#### [Source extract]
_ _ _ _

Identify potential security patterns, anomalies, and suspicious network behaviors in the traffic data.

In [13]:
# Security-Focused Analysis
print("=" * 80)
print("🔒 SECURITY-FOCUSED ANALYSIS")
print("=" * 80)

print(f"\n🚨 UNUSUAL PORT ANALYSIS:")
# Define suspicious/uncommon ports
suspicious_ports = [1337, 31337, 4444, 6666, 8080, 1234, 12345, 54321, 9999]
high_ports = df[df['destination_port'] > 50000]
unusual_ports = df[df['destination_port'].isin(suspicious_ports)]

print(f"   • Connections to high ports (>50000): {len(high_ports):,} ({(len(high_ports)/len(df))*100:.2f}%)")
print(f"   • Connections to suspicious ports: {len(unusual_ports):,}")

if len(unusual_ports) > 0:
    print(f"   Suspicious port activity:")
    for port in suspicious_ports:
        count = (df['destination_port'] == port).sum()
        if count > 0:
            print(f"   • Port {port}: {count:,} connections")

print(f"\n📊 TRAFFIC VOLUME ANOMALIES:")
# Identify flows with unusually high byte transfers
bytes_q99 = df['network_bytes'].quantile(0.99)
large_flows = df[df['network_bytes'] > bytes_q99]
print(f"   • Large flows (>99th percentile, >{bytes_q99:,.0f} bytes): {len(large_flows):,} ({(len(large_flows)/len(df))*100:.2f}%)")

# Identify potential data exfiltration (high outbound traffic)
high_outbound = df[df['source_bytes'] > df['source_bytes'].quantile(0.95)]
print(f"   • High outbound traffic (>95th percentile): {len(high_outbound):,} ({(len(high_outbound)/len(df))*100:.2f}%)")

print(f"\n🔍 COMMUNICATION PATTERN ANALYSIS:")
# Analyze port scanning behavior (same source to multiple destination ports) - filter valid IPs
valid_source_ips = df[df['source_ip'].notna() & df['destination_port'].notna()].copy()
if len(valid_source_ips) > 0:
    source_port_diversity = valid_source_ips.groupby('source_ip')['destination_port'].nunique().sort_values(ascending=False)
    potential_scanners = source_port_diversity[source_port_diversity > 50]  # More than 50 different dest ports

    print(f"   • Potential port scanners (>50 dest ports): {len(potential_scanners):,}")
    if len(potential_scanners) > 0:
        print(f"   Top potential scanners:")
        for idx, (ip, port_count) in enumerate(potential_scanners.head(5).items(), 1):
            flow_count = (df['source_ip'] == ip).sum()
            print(f"   {idx}. {ip}: {port_count} unique ports, {flow_count:,} total flows")

_ _ _ _

#### [Written request]
Summarize the security analysis code in two sentences.

#### [Extracted information]
_ _ _ _

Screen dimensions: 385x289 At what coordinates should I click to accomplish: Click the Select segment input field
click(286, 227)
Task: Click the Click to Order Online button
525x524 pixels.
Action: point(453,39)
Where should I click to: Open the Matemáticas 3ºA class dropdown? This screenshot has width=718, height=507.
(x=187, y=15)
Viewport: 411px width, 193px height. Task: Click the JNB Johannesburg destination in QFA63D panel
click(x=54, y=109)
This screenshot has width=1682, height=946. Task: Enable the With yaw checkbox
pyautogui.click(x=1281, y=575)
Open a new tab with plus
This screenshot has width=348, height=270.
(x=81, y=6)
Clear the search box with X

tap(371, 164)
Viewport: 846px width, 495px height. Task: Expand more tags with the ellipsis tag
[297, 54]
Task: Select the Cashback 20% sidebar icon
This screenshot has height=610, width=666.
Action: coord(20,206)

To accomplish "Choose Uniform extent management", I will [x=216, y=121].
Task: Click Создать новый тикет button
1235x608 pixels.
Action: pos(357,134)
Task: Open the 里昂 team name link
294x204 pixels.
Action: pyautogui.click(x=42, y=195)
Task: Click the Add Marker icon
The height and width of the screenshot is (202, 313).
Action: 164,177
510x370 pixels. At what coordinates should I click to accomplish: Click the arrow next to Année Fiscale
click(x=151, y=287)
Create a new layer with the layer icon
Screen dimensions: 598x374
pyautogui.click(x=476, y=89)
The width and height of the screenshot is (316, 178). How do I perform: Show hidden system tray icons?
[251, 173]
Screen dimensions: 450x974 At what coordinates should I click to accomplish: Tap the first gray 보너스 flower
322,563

_ _ _ _

#### [Completed task]
The code counts connections to destination ports above 50000 and to a set of suspicious ports such as 1337, 4444, and 31337, then flags flows above the 99th percentile of network bytes and above the 95th percentile of source bytes as possible data exfiltration. It also treats any source IP that reaches more than 50 distinct destination ports as a potential port scanner and prints up to five of them with their unique port counts and total flows.